▶ _MATERIAL TO PROCESS_:
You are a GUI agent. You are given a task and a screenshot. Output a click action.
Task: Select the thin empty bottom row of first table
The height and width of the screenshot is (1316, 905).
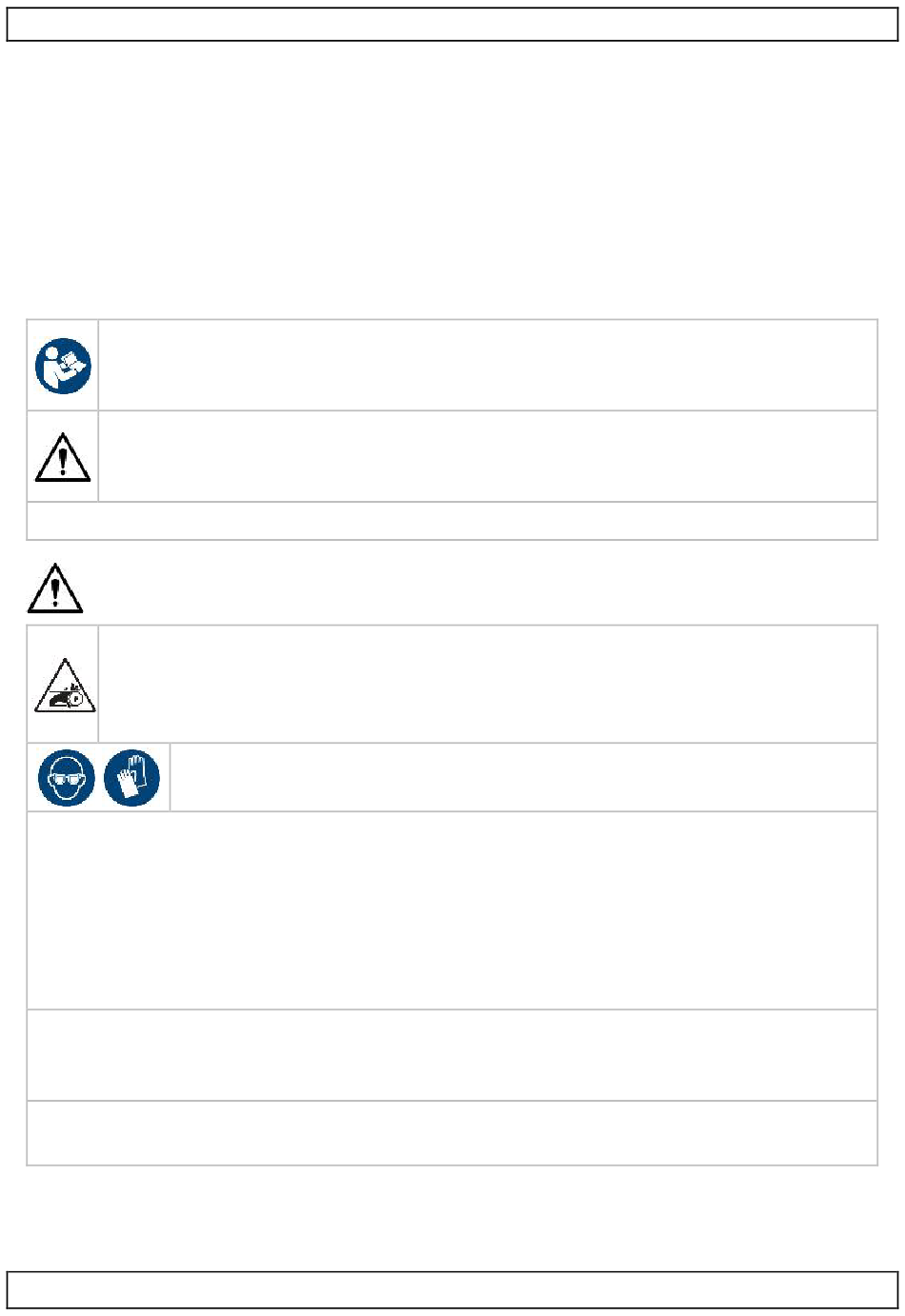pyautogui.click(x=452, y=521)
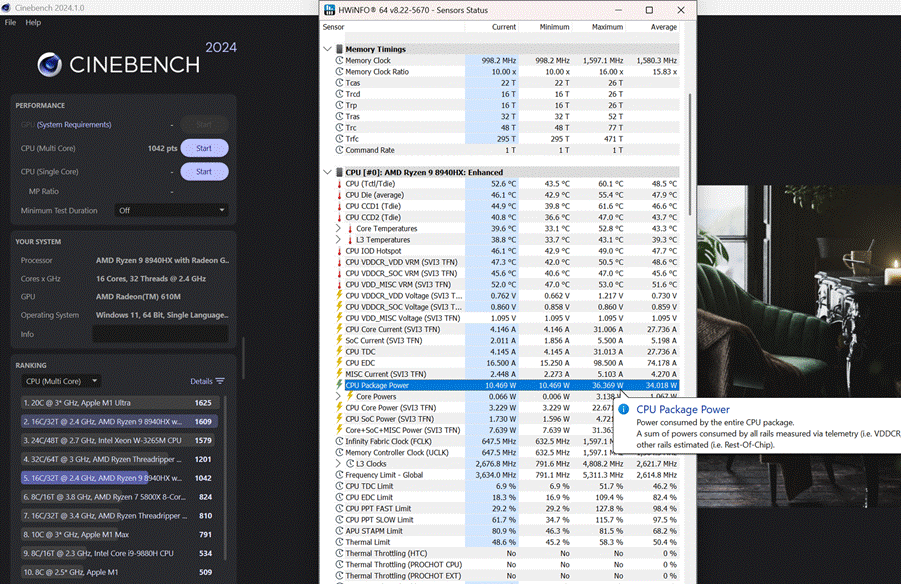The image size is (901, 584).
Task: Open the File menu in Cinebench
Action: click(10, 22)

--

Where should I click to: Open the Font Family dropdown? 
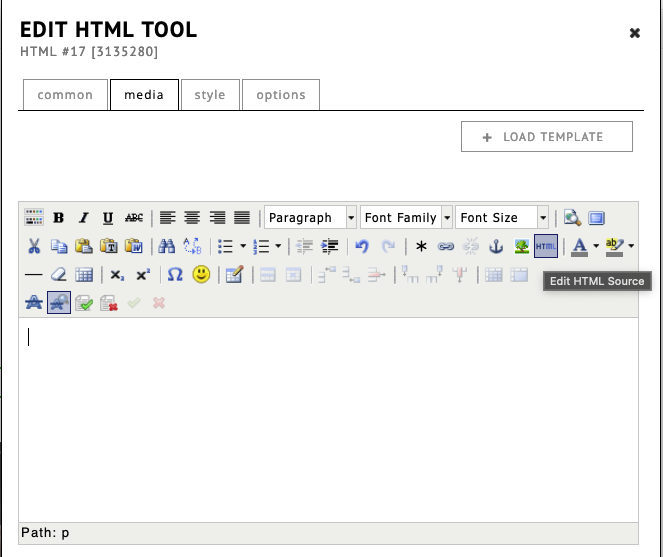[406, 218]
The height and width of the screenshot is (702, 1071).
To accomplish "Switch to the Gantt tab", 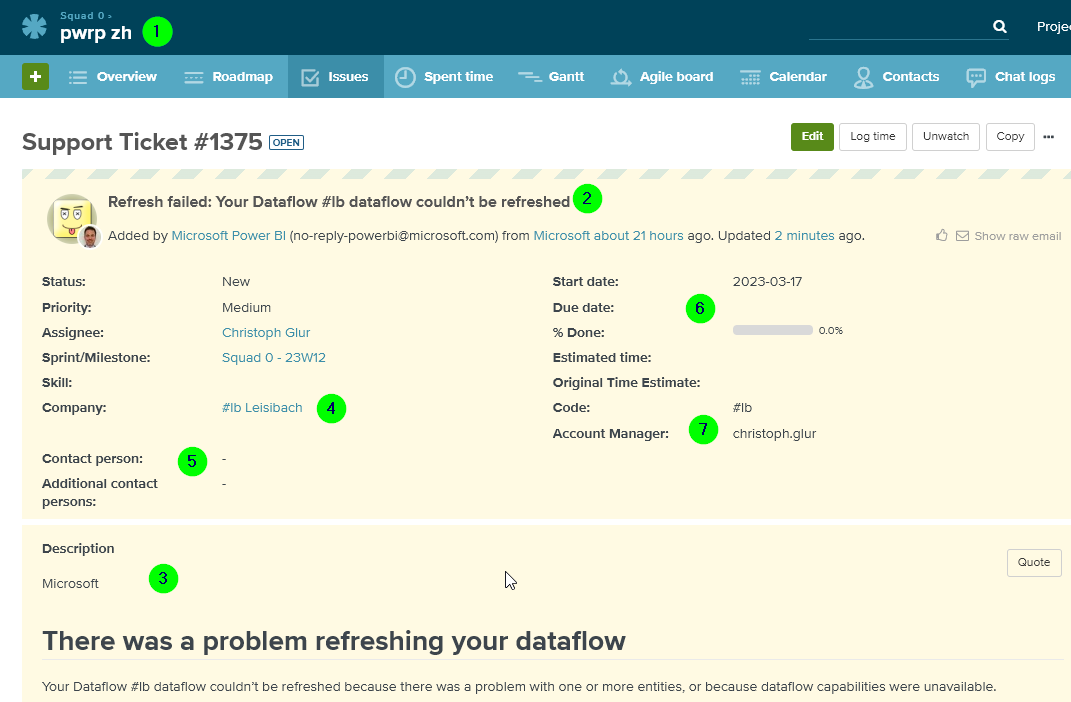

▶ _EXERCISE PROMPT_: From the line holding "The height and width of the screenshot is (702, 1071)." to the line holding "to the Gantt", both included, retype the entries above exactly and drop the pictures.

▶ _FINISHED TASK_:
The height and width of the screenshot is (702, 1071).
To accomplish "Switch to the Gantt tab", 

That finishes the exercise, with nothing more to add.